> [EXERCISE OBJECTIVE] Restate the entire listing word for word.
*** Opening INPUT DATA ***
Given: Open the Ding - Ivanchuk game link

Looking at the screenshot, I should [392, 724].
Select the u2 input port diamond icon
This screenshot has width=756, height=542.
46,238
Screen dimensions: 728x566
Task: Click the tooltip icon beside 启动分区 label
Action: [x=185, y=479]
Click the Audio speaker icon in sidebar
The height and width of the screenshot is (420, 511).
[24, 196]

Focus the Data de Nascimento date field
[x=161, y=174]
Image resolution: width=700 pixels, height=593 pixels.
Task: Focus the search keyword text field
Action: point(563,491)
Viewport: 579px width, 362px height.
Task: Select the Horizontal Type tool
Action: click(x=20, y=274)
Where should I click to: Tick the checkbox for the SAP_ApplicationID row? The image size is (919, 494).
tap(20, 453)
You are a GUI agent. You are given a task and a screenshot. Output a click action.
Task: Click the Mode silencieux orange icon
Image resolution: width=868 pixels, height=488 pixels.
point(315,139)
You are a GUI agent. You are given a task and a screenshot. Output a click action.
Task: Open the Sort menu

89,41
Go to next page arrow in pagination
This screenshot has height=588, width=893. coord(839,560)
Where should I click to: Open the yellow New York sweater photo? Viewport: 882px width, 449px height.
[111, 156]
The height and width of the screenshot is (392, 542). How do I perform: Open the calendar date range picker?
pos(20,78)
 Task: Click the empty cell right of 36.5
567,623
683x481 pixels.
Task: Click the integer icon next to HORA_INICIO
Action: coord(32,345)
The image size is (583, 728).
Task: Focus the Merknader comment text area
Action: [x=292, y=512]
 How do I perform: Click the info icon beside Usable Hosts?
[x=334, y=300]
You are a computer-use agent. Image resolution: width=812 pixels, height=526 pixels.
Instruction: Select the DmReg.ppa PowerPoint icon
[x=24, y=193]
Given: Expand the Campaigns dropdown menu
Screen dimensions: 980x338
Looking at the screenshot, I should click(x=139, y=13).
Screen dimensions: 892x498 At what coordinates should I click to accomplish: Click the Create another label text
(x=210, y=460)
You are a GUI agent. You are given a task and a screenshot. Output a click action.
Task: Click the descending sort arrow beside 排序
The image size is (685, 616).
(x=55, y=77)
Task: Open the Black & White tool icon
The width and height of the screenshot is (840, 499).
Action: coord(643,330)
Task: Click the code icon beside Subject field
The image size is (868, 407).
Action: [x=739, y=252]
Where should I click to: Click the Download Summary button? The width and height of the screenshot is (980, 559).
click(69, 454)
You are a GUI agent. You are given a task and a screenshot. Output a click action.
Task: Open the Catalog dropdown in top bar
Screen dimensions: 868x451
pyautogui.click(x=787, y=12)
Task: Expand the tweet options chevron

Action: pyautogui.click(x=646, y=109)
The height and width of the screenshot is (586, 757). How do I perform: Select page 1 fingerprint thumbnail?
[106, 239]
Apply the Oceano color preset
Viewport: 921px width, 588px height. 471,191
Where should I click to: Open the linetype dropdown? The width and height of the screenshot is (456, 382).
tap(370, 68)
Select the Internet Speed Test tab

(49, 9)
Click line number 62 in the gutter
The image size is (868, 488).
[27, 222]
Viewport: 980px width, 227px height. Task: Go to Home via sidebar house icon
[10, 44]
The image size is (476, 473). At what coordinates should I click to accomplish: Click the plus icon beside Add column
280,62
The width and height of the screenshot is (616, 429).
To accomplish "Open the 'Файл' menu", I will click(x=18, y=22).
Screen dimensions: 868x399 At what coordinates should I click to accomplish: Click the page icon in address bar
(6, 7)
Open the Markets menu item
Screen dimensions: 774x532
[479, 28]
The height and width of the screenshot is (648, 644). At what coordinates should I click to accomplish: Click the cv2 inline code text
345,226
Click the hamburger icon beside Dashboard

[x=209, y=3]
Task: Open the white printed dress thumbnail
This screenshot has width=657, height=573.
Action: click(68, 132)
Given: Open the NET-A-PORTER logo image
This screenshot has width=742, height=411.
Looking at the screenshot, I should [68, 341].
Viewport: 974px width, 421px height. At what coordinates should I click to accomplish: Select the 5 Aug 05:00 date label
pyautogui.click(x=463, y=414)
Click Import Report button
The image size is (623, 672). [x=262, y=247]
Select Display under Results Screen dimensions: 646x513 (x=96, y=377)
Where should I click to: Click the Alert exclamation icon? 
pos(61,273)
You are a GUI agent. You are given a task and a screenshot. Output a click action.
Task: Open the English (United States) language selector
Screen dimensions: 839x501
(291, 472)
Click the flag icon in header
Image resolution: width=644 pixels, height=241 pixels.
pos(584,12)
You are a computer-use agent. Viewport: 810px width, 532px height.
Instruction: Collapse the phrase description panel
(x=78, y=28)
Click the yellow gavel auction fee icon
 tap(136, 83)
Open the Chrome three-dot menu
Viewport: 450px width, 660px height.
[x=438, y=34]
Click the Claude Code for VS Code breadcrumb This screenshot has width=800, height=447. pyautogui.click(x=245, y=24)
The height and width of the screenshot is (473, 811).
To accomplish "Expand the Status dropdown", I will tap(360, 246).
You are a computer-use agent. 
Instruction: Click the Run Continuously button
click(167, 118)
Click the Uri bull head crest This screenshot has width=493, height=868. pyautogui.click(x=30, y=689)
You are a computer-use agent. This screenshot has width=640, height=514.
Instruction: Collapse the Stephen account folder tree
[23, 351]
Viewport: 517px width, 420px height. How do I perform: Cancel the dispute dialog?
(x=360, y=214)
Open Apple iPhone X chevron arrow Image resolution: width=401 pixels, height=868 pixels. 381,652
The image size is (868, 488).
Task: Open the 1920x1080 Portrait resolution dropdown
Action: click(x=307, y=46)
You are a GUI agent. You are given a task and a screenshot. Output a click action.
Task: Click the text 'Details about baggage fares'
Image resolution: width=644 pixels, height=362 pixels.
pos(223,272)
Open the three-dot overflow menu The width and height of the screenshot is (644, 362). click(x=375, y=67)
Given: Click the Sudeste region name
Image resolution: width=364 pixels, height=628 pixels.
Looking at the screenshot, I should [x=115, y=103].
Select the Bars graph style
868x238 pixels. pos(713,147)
*** Closing INPUT DATA ***
> [RESPONSE]
Given: Open the Ding - Ivanchuk game link

Looking at the screenshot, I should [392, 724].
Select the u2 input port diamond icon
This screenshot has width=756, height=542.
46,238
Screen dimensions: 728x566
Task: Click the tooltip icon beside 启动分区 label
Action: [x=185, y=479]
Click the Audio speaker icon in sidebar
The height and width of the screenshot is (420, 511).
[24, 196]

Focus the Data de Nascimento date field
[x=161, y=174]
Image resolution: width=700 pixels, height=593 pixels.
Task: Focus the search keyword text field
Action: point(563,491)
Viewport: 579px width, 362px height.
Task: Select the Horizontal Type tool
Action: click(x=20, y=274)
Where should I click to: Tick the checkbox for the SAP_ApplicationID row? The image size is (919, 494).
tap(20, 453)
You are a GUI agent. You are given a task and a screenshot. Output a click action.
Task: Click the Mode silencieux orange icon
Image resolution: width=868 pixels, height=488 pixels.
point(315,139)
You are a GUI agent. You are given a task and a screenshot. Output a click action.
Task: Open the Sort menu

89,41
Go to next page arrow in pagination
This screenshot has height=588, width=893. coord(839,560)
Where should I click to: Open the yellow New York sweater photo? Viewport: 882px width, 449px height.
[111, 156]
The height and width of the screenshot is (392, 542). How do I perform: Open the calendar date range picker?
pos(20,78)
 Task: Click the empty cell right of 36.5
567,623
683x481 pixels.
Task: Click the integer icon next to HORA_INICIO
Action: coord(32,345)
The image size is (583, 728).
Task: Focus the Merknader comment text area
Action: [x=292, y=512]
 How do I perform: Click the info icon beside Usable Hosts?
[x=334, y=300]
You are a computer-use agent. Image resolution: width=812 pixels, height=526 pixels.
Instruction: Select the DmReg.ppa PowerPoint icon
[x=24, y=193]
Given: Expand the Campaigns dropdown menu
Screen dimensions: 980x338
Looking at the screenshot, I should click(x=139, y=13).
Screen dimensions: 892x498 At what coordinates should I click to accomplish: Click the Create another label text
(x=210, y=460)
You are a GUI agent. You are given a task and a screenshot. Output a click action.
Task: Click the descending sort arrow beside 排序
The image size is (685, 616).
(x=55, y=77)
Task: Open the Black & White tool icon
The width and height of the screenshot is (840, 499).
Action: coord(643,330)
Task: Click the code icon beside Subject field
The image size is (868, 407).
Action: [x=739, y=252]
Where should I click to: Click the Download Summary button? The width and height of the screenshot is (980, 559).
click(69, 454)
You are a GUI agent. You are given a task and a screenshot. Output a click action.
Task: Open the Catalog dropdown in top bar
Screen dimensions: 868x451
pyautogui.click(x=787, y=12)
Task: Expand the tweet options chevron

Action: pyautogui.click(x=646, y=109)
The height and width of the screenshot is (586, 757). How do I perform: Select page 1 fingerprint thumbnail?
[106, 239]
Apply the Oceano color preset
Viewport: 921px width, 588px height. 471,191
Where should I click to: Open the linetype dropdown? The width and height of the screenshot is (456, 382).
tap(370, 68)
Select the Internet Speed Test tab

(49, 9)
Click line number 62 in the gutter
The image size is (868, 488).
[27, 222]
Viewport: 980px width, 227px height. Task: Go to Home via sidebar house icon
[10, 44]
The image size is (476, 473). At what coordinates should I click to accomplish: Click the plus icon beside Add column
280,62
The width and height of the screenshot is (616, 429).
To accomplish "Open the 'Файл' menu", I will click(x=18, y=22).
Screen dimensions: 868x399 At what coordinates should I click to accomplish: Click the page icon in address bar
(6, 7)
Open the Markets menu item
Screen dimensions: 774x532
[479, 28]
The height and width of the screenshot is (648, 644). At what coordinates should I click to accomplish: Click the cv2 inline code text
345,226
Click the hamburger icon beside Dashboard

[x=209, y=3]
Task: Open the white printed dress thumbnail
This screenshot has width=657, height=573.
Action: click(68, 132)
Given: Open the NET-A-PORTER logo image
This screenshot has width=742, height=411.
Looking at the screenshot, I should [68, 341].
Viewport: 974px width, 421px height. At what coordinates should I click to accomplish: Select the 5 Aug 05:00 date label
pyautogui.click(x=463, y=414)
Click Import Report button
The image size is (623, 672). [x=262, y=247]
Select Display under Results Screen dimensions: 646x513 (x=96, y=377)
Where should I click to: Click the Alert exclamation icon? 
pos(61,273)
You are a GUI agent. You are given a task and a screenshot. Output a click action.
Task: Open the English (United States) language selector
Screen dimensions: 839x501
(291, 472)
Click the flag icon in header
Image resolution: width=644 pixels, height=241 pixels.
pos(584,12)
You are a computer-use agent. Viewport: 810px width, 532px height.
Instruction: Collapse the phrase description panel
(x=78, y=28)
Click the yellow gavel auction fee icon
 tap(136, 83)
Open the Chrome three-dot menu
Viewport: 450px width, 660px height.
[x=438, y=34]
Click the Claude Code for VS Code breadcrumb This screenshot has width=800, height=447. pyautogui.click(x=245, y=24)
The height and width of the screenshot is (473, 811).
To accomplish "Expand the Status dropdown", I will tap(360, 246).
You are a computer-use agent. 
Instruction: Click the Run Continuously button
click(167, 118)
Click the Uri bull head crest This screenshot has width=493, height=868. pyautogui.click(x=30, y=689)
You are a computer-use agent. This screenshot has width=640, height=514.
Instruction: Collapse the Stephen account folder tree
[23, 351]
Viewport: 517px width, 420px height. How do I perform: Cancel the dispute dialog?
(x=360, y=214)
Open Apple iPhone X chevron arrow Image resolution: width=401 pixels, height=868 pixels. 381,652
The image size is (868, 488).
Task: Open the 1920x1080 Portrait resolution dropdown
Action: click(x=307, y=46)
You are a GUI agent. You are given a task and a screenshot. Output a click action.
Task: Click the text 'Details about baggage fares'
Image resolution: width=644 pixels, height=362 pixels.
pos(223,272)
Open the three-dot overflow menu The width and height of the screenshot is (644, 362). click(x=375, y=67)
Given: Click the Sudeste region name
Image resolution: width=364 pixels, height=628 pixels.
Looking at the screenshot, I should [x=115, y=103].
Select the Bars graph style
868x238 pixels. pos(713,147)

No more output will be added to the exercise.